## Dataset content
• • •
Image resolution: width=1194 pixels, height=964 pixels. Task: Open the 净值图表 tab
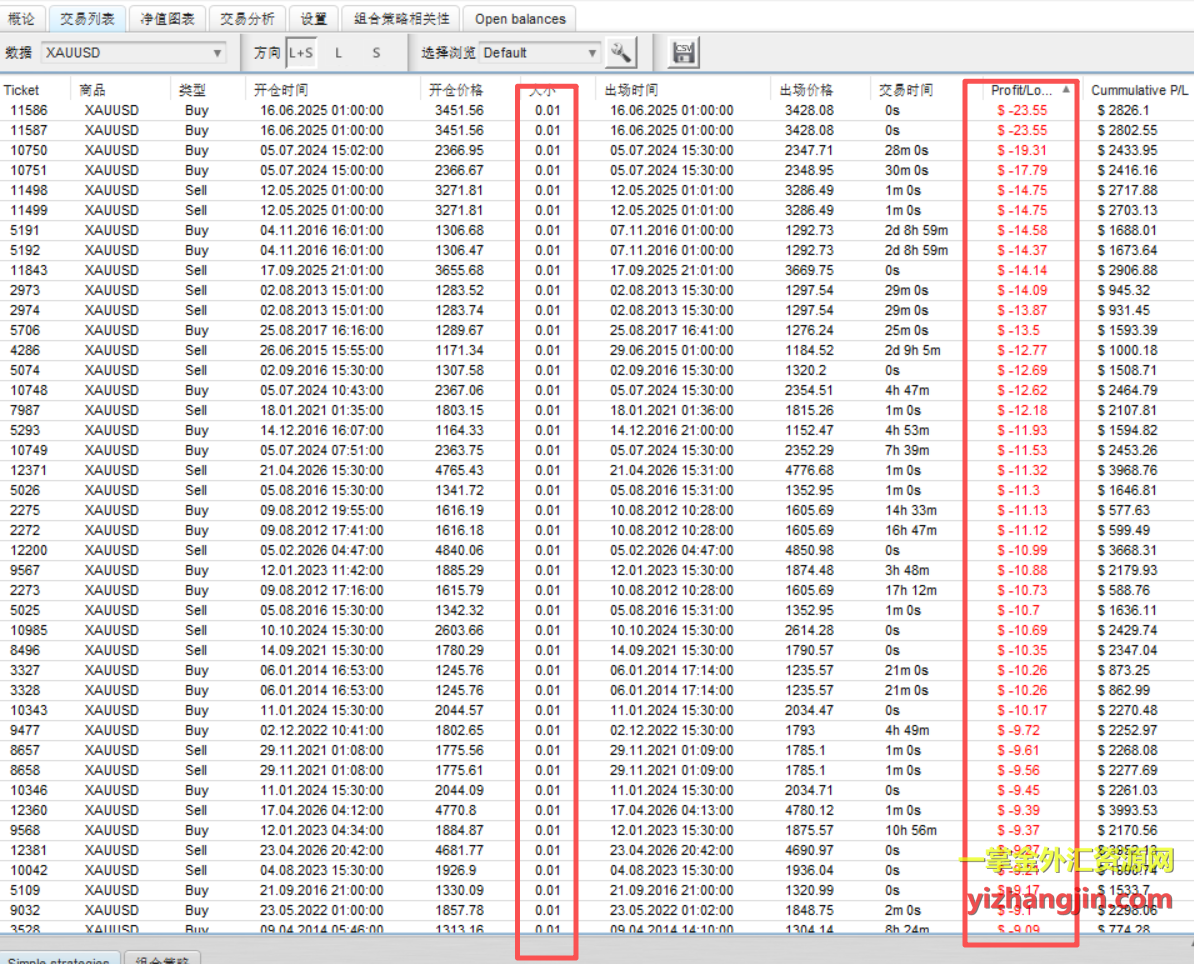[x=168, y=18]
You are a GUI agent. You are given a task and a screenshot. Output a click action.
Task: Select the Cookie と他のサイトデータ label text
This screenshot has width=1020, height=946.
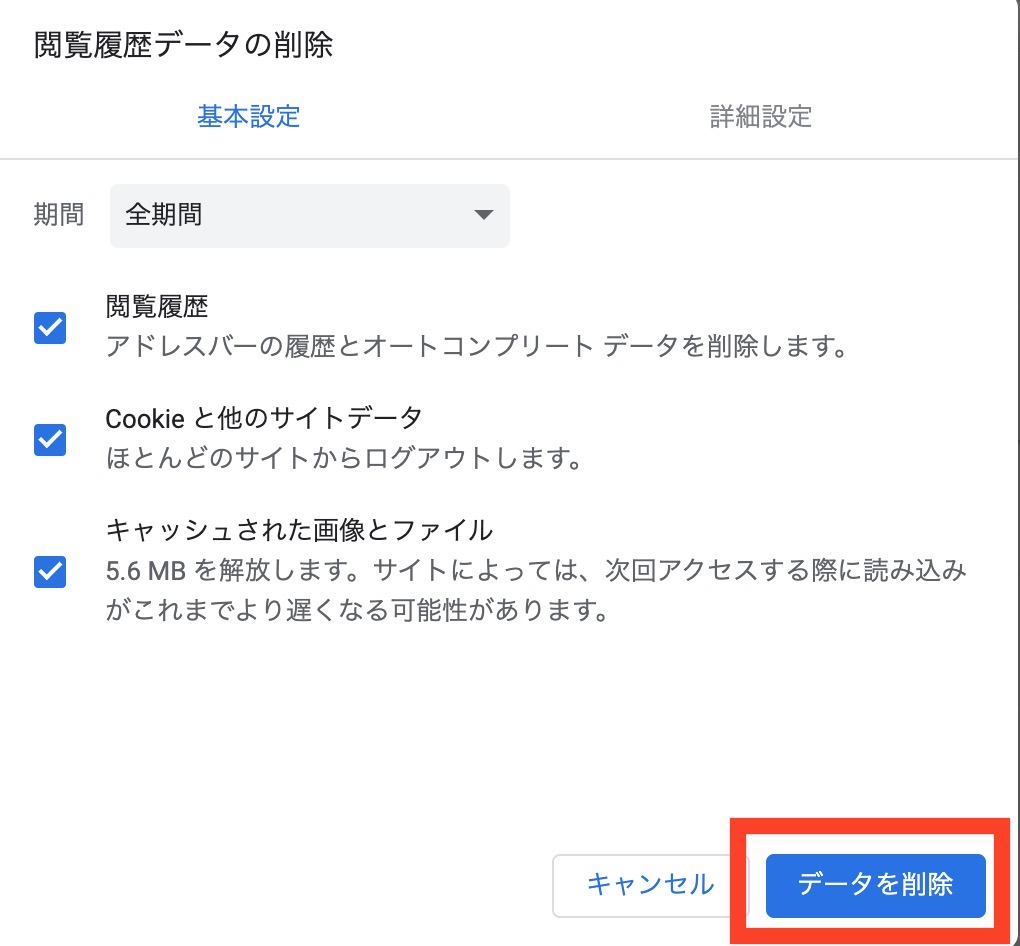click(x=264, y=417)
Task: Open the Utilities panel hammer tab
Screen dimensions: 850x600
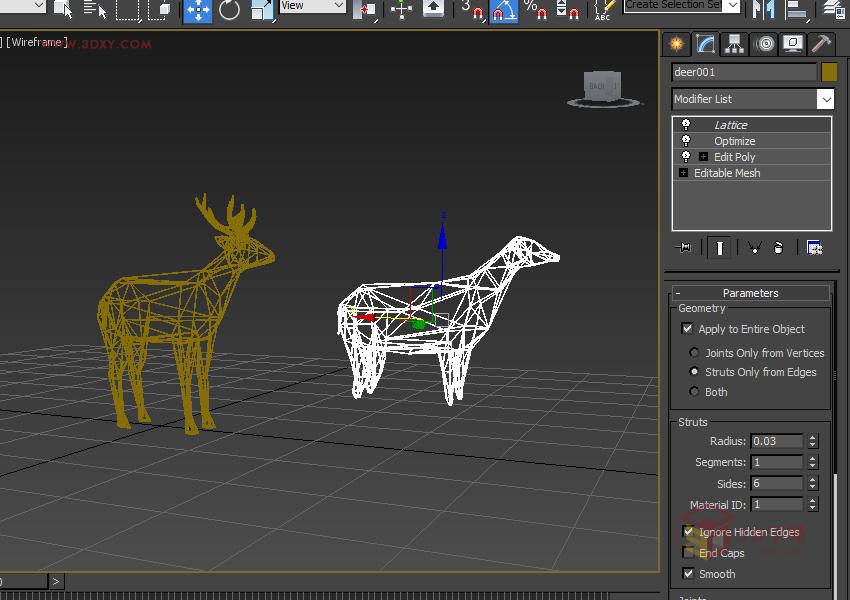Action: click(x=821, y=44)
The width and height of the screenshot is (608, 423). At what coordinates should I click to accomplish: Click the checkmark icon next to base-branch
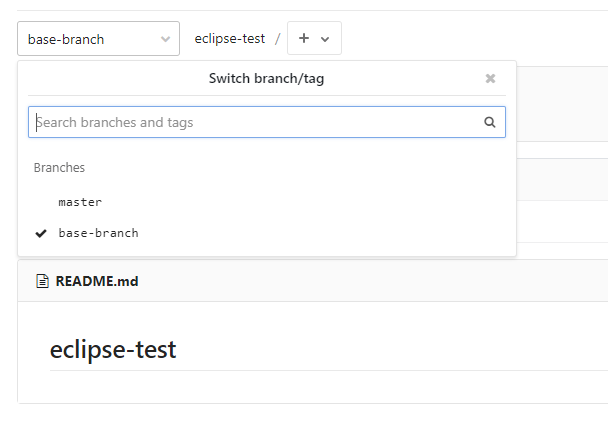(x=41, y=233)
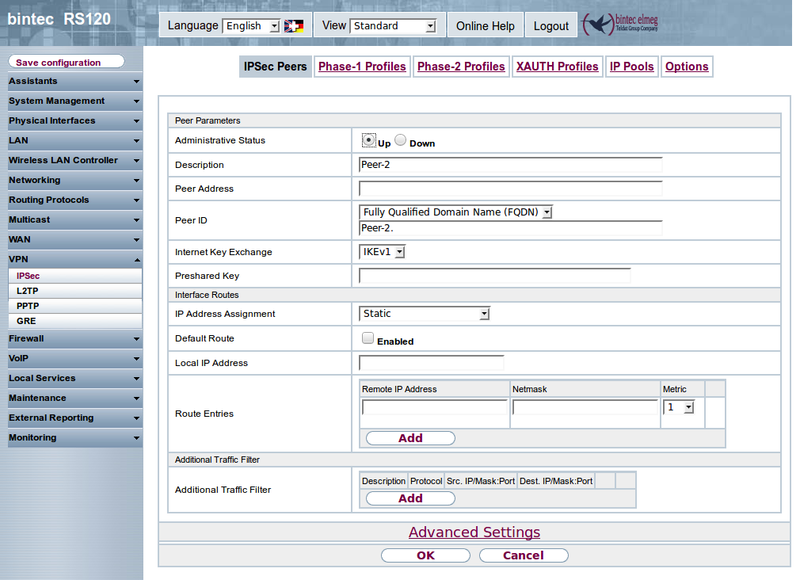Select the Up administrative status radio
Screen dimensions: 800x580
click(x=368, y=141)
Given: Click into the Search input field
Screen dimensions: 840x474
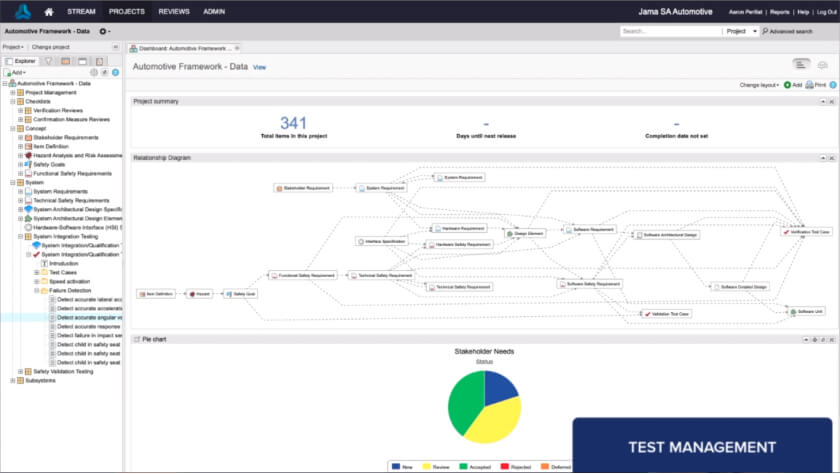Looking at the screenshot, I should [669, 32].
• • •
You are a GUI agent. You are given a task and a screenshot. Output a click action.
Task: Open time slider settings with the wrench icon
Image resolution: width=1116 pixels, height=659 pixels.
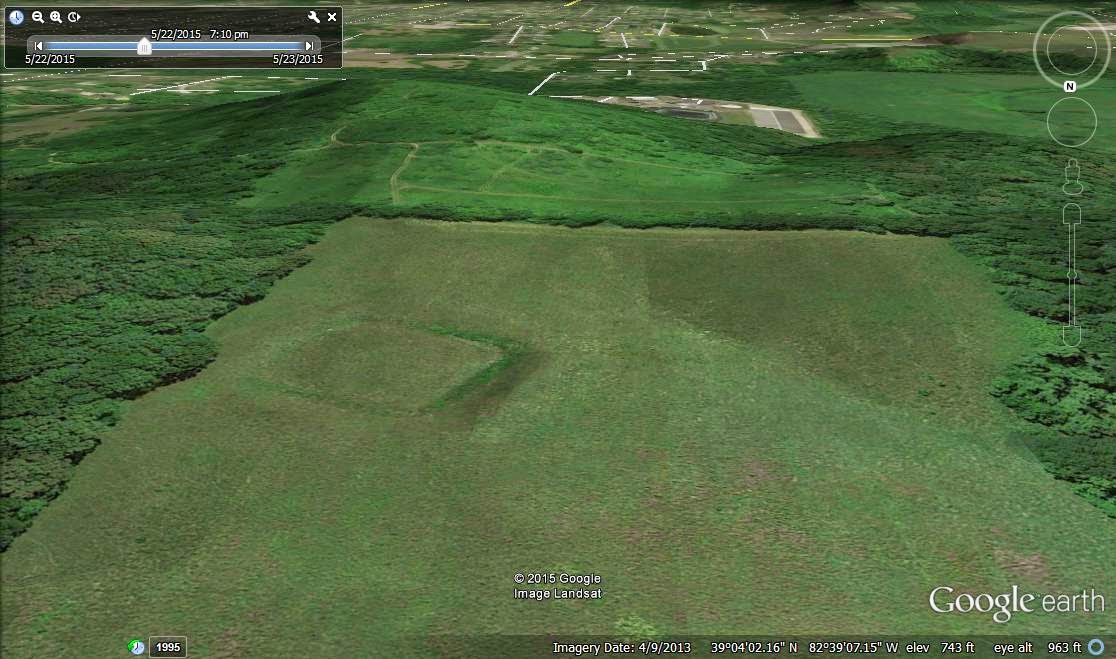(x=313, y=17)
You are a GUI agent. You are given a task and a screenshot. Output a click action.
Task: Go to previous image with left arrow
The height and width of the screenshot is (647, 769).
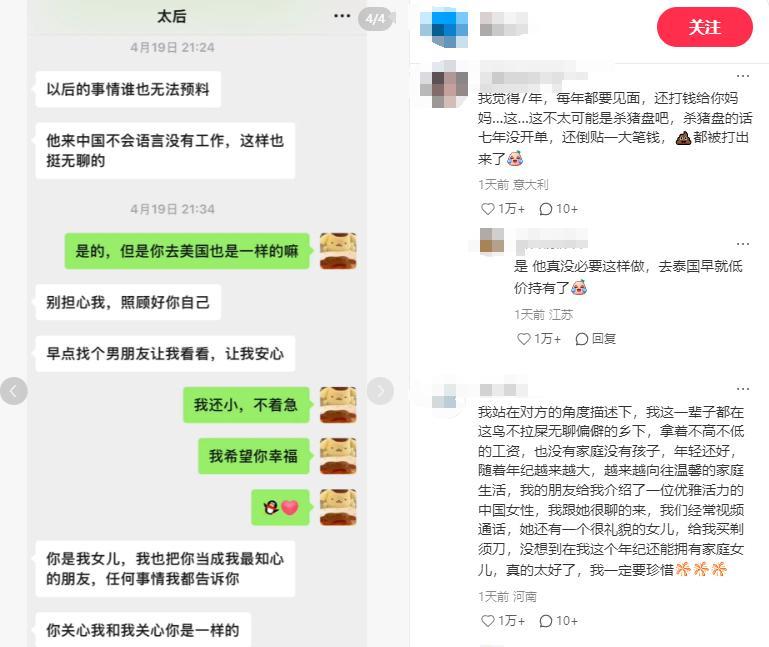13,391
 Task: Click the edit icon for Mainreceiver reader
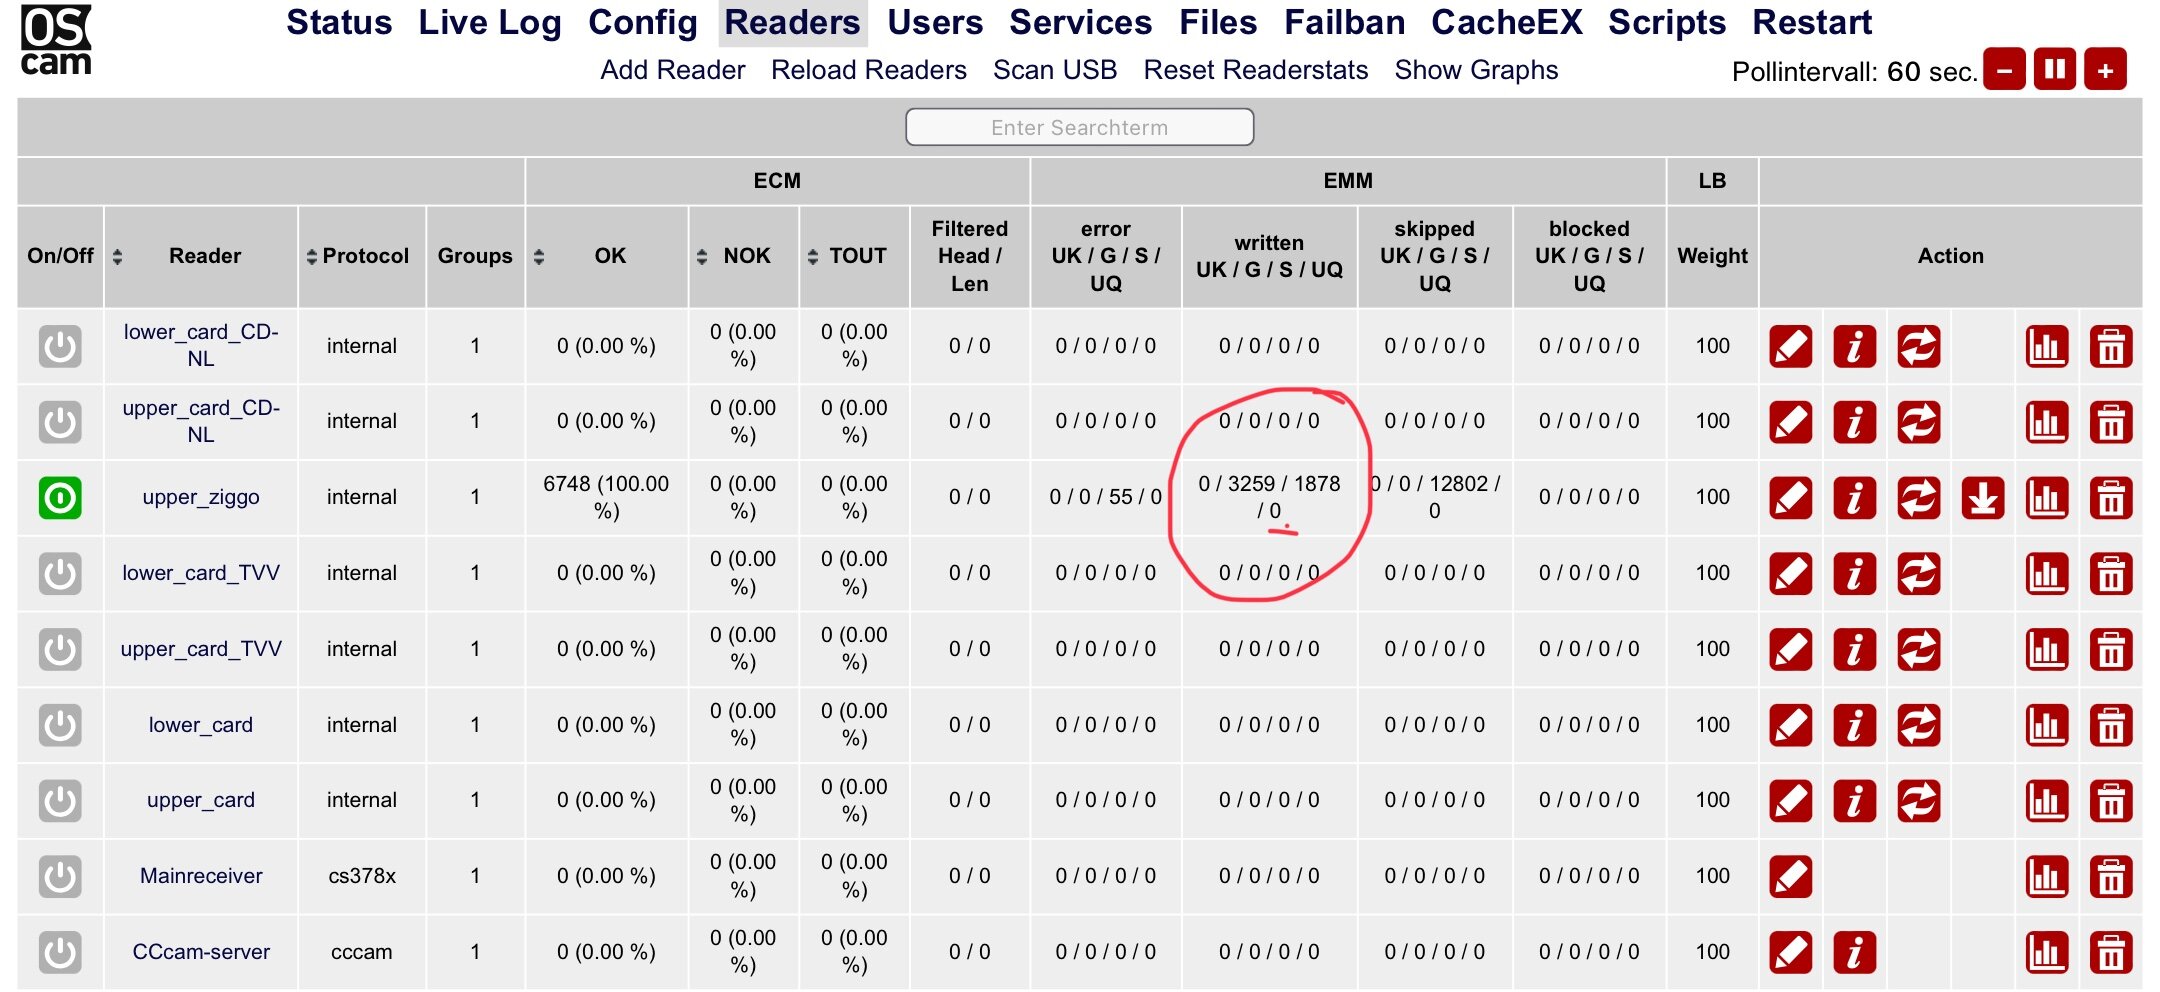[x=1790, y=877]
• • •
Whenever a line holds "with", it counts; state the total for the records and add nothing.

2